Exiting onto the sidewalk, I narrowly miss getting tangled up in the leashes of a dog walker. But I have two guard dogs of my own, and they hustle me into the artificially ventilated cocoon of King’s car.
Behind darkly tinted windows I watch the German shepherds strut past and wonder, not for the first time, who King’s enemies are.
The armed guards. The tight security. The protocol and precautions.
No one needs to protect themselves against a nonexistent foe.
This was all in place long before I came into the picture.
Is it paranoia on King’s part?
Or is he really in danger?
Which begs another question …
Who is stupid enough to go up against a man like Damon King?
When I get back to my office, I automatically scan the far side of the floor, checking whether the lights are on in my father’s office.
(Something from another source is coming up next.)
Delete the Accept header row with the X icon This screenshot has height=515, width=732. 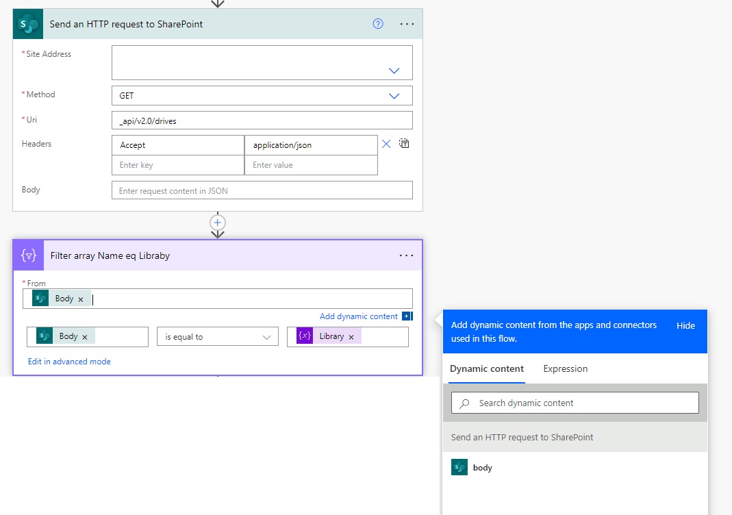[x=386, y=144]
They’re not.
But Chad’s are. I
come to an abrupt stop outside his open door. He glances up, his phone in hand. “Thought you’d left.”
“I forgot something.” I glance at the men hulking behind me. Once they back up a few steps, I turn back to Chad. “Um, do you have a minute?”
“I was just about to make a call. Can I join you when I’m through?”
I swallow a groan. The last thing I want is to have a conversation with Chad in a room that probably still smells of sex. Intense, illicit sex—the kind I’ve never had with Chad. Deliciously dirty sex—the kind Chad probably isn’t capable of.
“This will only take a minute,” I repeat, jumping in before he can put me off. “I just went to check on my mom, and she mentioned someone I’ve never heard before, a man named Ace?”
Frowning, Chad sets his phone down on the desk and leans back in his chair, steepling his fingers beneath his chin. “Ace …?”
I take a small step into his office, my hand resting on the doorknob although I don’t make any attempt to close it. “I have no idea. My mom mentioned the name earlier, and I wondered if you knew him. Maybe a friend of Dad’s?” Chad can smell power like a rat in search of cheese. I add, “Or someone in politics?”
“The only Ace I know of is a former crime boss. One of the first cases your dad prosecuted as DA.”
“Someone my father sent to jail?”
Chad cocks his head to the side. “Kind of. Ace Byrne was already in prison. But he was up for parole and it looked like he was going to get out. Your father brought another charge, although I don’t remember the specifics. I think I heard something about Byrne being granted compassionate release a few years back.”
I rub at the sudden tightness in my chest. My mother was hardly the type of woman to interact with jailed criminals. “I’m sure that’s not who my mother was referring to. If you think of anyone else,” I say, turning to leave, “let me know.”
Chad springs out of his chair. “Next time you visit your mom, let me know. I’ll go with you, put in some face time.”
A pang of hostility twists my stomach. “Face time?”
Chad offers a one-shouldered shrug as if using both shoulders would be too much effort. “Yeah. It’s the right thing to do, don’t you think?”